Material shown:
════════════════════

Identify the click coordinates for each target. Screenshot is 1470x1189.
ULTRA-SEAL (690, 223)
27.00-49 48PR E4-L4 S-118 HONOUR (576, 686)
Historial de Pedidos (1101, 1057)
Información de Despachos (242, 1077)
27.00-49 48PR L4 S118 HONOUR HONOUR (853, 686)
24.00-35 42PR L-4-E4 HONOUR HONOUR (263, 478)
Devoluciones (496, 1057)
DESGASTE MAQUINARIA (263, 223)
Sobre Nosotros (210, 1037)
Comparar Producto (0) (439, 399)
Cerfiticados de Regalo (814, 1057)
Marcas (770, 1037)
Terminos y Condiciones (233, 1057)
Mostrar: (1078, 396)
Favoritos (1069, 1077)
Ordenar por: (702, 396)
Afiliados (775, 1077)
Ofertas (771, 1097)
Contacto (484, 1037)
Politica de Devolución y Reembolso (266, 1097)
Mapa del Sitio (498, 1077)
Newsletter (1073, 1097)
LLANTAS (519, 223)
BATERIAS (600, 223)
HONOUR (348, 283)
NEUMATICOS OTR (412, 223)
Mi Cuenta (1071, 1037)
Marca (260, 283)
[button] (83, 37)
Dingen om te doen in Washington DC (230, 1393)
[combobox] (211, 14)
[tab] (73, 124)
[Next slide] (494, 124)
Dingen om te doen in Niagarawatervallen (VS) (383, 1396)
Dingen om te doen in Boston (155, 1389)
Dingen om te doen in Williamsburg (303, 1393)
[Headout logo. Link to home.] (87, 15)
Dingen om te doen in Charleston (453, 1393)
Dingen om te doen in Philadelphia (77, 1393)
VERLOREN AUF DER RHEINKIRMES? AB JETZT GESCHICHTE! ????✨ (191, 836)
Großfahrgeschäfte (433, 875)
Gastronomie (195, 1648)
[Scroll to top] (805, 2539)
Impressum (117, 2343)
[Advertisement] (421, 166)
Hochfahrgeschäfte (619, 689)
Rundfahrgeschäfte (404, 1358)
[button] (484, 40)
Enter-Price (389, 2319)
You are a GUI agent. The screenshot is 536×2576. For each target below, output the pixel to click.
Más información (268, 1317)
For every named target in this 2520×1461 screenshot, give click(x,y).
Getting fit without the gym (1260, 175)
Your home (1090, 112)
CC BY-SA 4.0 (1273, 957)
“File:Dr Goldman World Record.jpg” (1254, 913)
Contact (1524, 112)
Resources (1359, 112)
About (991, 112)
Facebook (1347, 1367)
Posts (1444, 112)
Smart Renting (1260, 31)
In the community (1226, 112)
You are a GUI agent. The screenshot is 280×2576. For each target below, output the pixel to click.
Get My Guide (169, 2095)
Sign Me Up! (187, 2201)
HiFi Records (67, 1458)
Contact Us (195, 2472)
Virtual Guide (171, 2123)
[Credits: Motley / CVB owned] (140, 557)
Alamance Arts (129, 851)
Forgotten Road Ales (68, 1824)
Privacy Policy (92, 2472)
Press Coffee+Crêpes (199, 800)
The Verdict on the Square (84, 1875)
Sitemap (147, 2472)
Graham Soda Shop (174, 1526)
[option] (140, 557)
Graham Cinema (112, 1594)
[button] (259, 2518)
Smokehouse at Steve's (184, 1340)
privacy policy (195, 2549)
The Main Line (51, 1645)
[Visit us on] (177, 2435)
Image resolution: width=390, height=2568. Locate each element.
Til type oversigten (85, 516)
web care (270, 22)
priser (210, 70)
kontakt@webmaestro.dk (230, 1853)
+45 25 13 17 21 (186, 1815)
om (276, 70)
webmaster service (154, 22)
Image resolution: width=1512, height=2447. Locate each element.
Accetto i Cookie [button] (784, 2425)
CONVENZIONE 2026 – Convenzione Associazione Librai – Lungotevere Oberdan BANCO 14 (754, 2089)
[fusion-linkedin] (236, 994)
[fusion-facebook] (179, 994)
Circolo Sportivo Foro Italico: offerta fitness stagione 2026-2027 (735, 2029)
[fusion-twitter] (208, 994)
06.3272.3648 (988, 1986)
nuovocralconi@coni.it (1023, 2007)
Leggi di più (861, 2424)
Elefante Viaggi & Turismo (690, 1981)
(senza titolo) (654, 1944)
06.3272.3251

════════════════════

What you should do:
Return the listing in full, exactly.

Task answer:
Identify the click coordinates for each target. Screenshot is 1470x1189.
ULTRA-SEAL (690, 223)
27.00-49 48PR E4-L4 S-118 HONOUR (576, 686)
Historial de Pedidos (1101, 1057)
Información de Despachos (242, 1077)
27.00-49 48PR L4 S118 HONOUR HONOUR (853, 686)
24.00-35 42PR L-4-E4 HONOUR HONOUR (263, 478)
Devoluciones (496, 1057)
DESGASTE MAQUINARIA (263, 223)
Sobre Nosotros (210, 1037)
Comparar Producto (0) (439, 399)
Cerfiticados de Regalo (814, 1057)
Marcas (770, 1037)
Terminos y Condiciones (233, 1057)
Mostrar: (1078, 396)
Favoritos (1069, 1077)
Ordenar por: (702, 396)
Afiliados (775, 1077)
Ofertas (771, 1097)
Contacto (484, 1037)
Politica de Devolución y Reembolso (266, 1097)
Mapa del Sitio (498, 1077)
Newsletter (1073, 1097)
LLANTAS (519, 223)
BATERIAS (600, 223)
HONOUR (348, 283)
NEUMATICOS OTR (412, 223)
Mi Cuenta (1071, 1037)
Marca (260, 283)
[button] (83, 37)
Dingen om te doen in Washington DC (230, 1393)
[combobox] (211, 14)
[tab] (73, 124)
[Next slide] (494, 124)
Dingen om te doen in Niagarawatervallen (VS) (383, 1396)
Dingen om te doen in Boston (155, 1389)
Dingen om te doen in Williamsburg (303, 1393)
[Headout logo. Link to home.] (87, 15)
Dingen om te doen in Charleston (453, 1393)
Dingen om te doen in Philadelphia (77, 1393)
VERLOREN AUF DER RHEINKIRMES? AB JETZT GESCHICHTE! ????✨ (191, 836)
Großfahrgeschäfte (433, 875)
Gastronomie (195, 1648)
[Scroll to top] (805, 2539)
Impressum (117, 2343)
[Advertisement] (421, 166)
Hochfahrgeschäfte (619, 689)
Rundfahrgeschäfte (404, 1358)
[button] (484, 40)
Enter-Price (389, 2319)
You are a GUI agent. The screenshot is 536×2576. For each target below, output the pixel to click.
Más información (268, 1317)
For every named target in this 2520×1461 screenshot, give click(x,y).
Getting fit without the gym (1260, 175)
Your home (1090, 112)
CC BY-SA 4.0 (1273, 957)
“File:Dr Goldman World Record.jpg” (1254, 913)
Contact (1524, 112)
Resources (1359, 112)
About (991, 112)
Facebook (1347, 1367)
Posts (1444, 112)
Smart Renting (1260, 31)
In the community (1226, 112)
You are a GUI agent. The screenshot is 280×2576. For each target below, output the pixel to click.
Get My Guide (169, 2095)
Sign Me Up! (187, 2201)
HiFi Records (67, 1458)
Contact Us (195, 2472)
Virtual Guide (171, 2123)
[Credits: Motley / CVB owned] (140, 557)
Alamance Arts (129, 851)
Forgotten Road Ales (68, 1824)
Privacy Policy (92, 2472)
Press Coffee+Crêpes (199, 800)
The Verdict on the Square (84, 1875)
Sitemap (147, 2472)
Graham Soda Shop (174, 1526)
[option] (140, 557)
Graham Cinema (112, 1594)
[button] (259, 2518)
Smokehouse at Steve's (184, 1340)
privacy policy (195, 2549)
The Main Line (51, 1645)
[Visit us on] (177, 2435)
Image resolution: width=390, height=2568. Locate each element.
Til type oversigten (85, 516)
web care (270, 22)
priser (210, 70)
kontakt@webmaestro.dk (230, 1853)
+45 25 13 17 21 (186, 1815)
om (276, 70)
webmaster service (154, 22)
Image resolution: width=1512, height=2447. Locate each element.
Accetto i Cookie [button] (784, 2425)
CONVENZIONE 2026 – Convenzione Associazione Librai – Lungotevere Oberdan BANCO 14 (754, 2089)
[fusion-linkedin] (236, 994)
[fusion-facebook] (179, 994)
Circolo Sportivo Foro Italico: offerta fitness stagione 2026-2027 (735, 2029)
[fusion-twitter] (208, 994)
06.3272.3648 (988, 1986)
nuovocralconi@coni.it (1023, 2007)
Leggi di più (861, 2424)
Elefante Viaggi & Turismo (690, 1981)
(senza titolo) (654, 1944)
06.3272.3251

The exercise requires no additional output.